Content starts

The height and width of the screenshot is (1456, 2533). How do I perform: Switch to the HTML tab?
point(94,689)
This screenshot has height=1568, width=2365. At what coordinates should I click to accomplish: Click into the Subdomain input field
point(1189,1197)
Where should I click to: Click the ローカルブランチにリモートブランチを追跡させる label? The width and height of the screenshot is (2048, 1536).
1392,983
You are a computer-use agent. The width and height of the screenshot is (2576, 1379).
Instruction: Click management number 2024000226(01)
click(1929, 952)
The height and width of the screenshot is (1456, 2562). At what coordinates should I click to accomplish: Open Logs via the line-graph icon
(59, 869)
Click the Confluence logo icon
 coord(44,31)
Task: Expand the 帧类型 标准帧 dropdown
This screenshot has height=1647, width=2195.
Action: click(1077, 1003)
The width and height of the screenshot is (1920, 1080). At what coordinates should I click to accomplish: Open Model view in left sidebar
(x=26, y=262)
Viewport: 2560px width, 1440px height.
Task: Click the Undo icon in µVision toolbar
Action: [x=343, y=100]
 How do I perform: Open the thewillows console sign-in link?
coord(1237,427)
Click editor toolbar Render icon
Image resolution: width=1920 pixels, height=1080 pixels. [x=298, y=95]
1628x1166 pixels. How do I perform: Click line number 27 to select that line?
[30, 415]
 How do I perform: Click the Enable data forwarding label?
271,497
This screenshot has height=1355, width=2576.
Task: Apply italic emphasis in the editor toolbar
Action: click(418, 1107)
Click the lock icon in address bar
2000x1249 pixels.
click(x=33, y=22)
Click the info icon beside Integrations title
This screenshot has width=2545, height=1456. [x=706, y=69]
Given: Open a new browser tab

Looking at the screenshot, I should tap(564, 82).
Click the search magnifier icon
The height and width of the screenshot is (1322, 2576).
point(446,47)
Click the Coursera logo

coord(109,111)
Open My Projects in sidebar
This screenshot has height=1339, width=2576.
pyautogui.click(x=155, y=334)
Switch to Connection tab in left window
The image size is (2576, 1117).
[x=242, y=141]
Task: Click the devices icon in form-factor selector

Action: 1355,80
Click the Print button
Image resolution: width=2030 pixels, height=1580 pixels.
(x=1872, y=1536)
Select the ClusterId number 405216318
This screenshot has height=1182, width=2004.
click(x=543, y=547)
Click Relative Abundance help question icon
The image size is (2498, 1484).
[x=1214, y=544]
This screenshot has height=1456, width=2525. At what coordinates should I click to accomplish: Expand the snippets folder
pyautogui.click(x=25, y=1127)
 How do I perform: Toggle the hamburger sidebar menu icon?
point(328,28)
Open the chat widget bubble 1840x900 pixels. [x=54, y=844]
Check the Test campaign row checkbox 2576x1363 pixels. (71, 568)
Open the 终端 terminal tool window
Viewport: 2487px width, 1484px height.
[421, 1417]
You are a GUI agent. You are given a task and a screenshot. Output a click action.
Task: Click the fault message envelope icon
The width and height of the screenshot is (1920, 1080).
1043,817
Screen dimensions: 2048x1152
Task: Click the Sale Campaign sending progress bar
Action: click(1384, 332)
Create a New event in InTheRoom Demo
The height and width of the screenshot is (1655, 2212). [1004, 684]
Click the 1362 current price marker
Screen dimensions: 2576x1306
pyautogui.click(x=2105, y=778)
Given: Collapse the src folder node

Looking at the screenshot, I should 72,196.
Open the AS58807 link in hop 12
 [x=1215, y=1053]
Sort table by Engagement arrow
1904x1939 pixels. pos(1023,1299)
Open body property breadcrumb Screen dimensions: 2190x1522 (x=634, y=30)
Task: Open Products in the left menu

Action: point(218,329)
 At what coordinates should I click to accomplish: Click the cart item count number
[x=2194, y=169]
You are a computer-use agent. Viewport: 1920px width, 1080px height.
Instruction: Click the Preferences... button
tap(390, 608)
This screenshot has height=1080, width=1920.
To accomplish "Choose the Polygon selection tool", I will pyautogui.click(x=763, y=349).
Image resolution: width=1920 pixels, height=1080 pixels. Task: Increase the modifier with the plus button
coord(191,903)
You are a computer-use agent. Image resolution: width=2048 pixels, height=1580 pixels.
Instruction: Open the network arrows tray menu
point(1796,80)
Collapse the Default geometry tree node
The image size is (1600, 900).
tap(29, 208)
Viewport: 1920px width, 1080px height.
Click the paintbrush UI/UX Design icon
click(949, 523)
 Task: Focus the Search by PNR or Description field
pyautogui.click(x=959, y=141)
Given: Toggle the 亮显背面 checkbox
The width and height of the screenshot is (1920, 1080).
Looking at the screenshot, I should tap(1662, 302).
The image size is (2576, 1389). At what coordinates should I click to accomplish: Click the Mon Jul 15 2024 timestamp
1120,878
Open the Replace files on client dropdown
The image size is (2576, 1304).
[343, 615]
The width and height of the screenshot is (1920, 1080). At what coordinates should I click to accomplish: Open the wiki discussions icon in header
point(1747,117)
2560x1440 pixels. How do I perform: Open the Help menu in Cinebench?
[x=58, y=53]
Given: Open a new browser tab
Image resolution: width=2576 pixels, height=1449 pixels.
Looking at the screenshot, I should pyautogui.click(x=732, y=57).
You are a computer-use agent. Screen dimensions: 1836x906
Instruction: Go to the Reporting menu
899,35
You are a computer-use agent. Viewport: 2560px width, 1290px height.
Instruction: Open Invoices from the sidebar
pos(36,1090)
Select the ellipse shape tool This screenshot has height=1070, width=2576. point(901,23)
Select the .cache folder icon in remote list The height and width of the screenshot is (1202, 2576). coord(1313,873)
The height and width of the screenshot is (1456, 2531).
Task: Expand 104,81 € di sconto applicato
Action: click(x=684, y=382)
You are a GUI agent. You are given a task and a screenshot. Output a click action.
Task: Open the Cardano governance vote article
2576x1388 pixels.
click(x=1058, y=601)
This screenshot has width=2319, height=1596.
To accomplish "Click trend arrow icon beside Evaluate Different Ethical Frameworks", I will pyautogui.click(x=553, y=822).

Content ends

Return every line in the records that includes the string "dropdown".

Solution
Task: Expand the 帧类型 标准帧 dropdown
Open the Replace files on client dropdown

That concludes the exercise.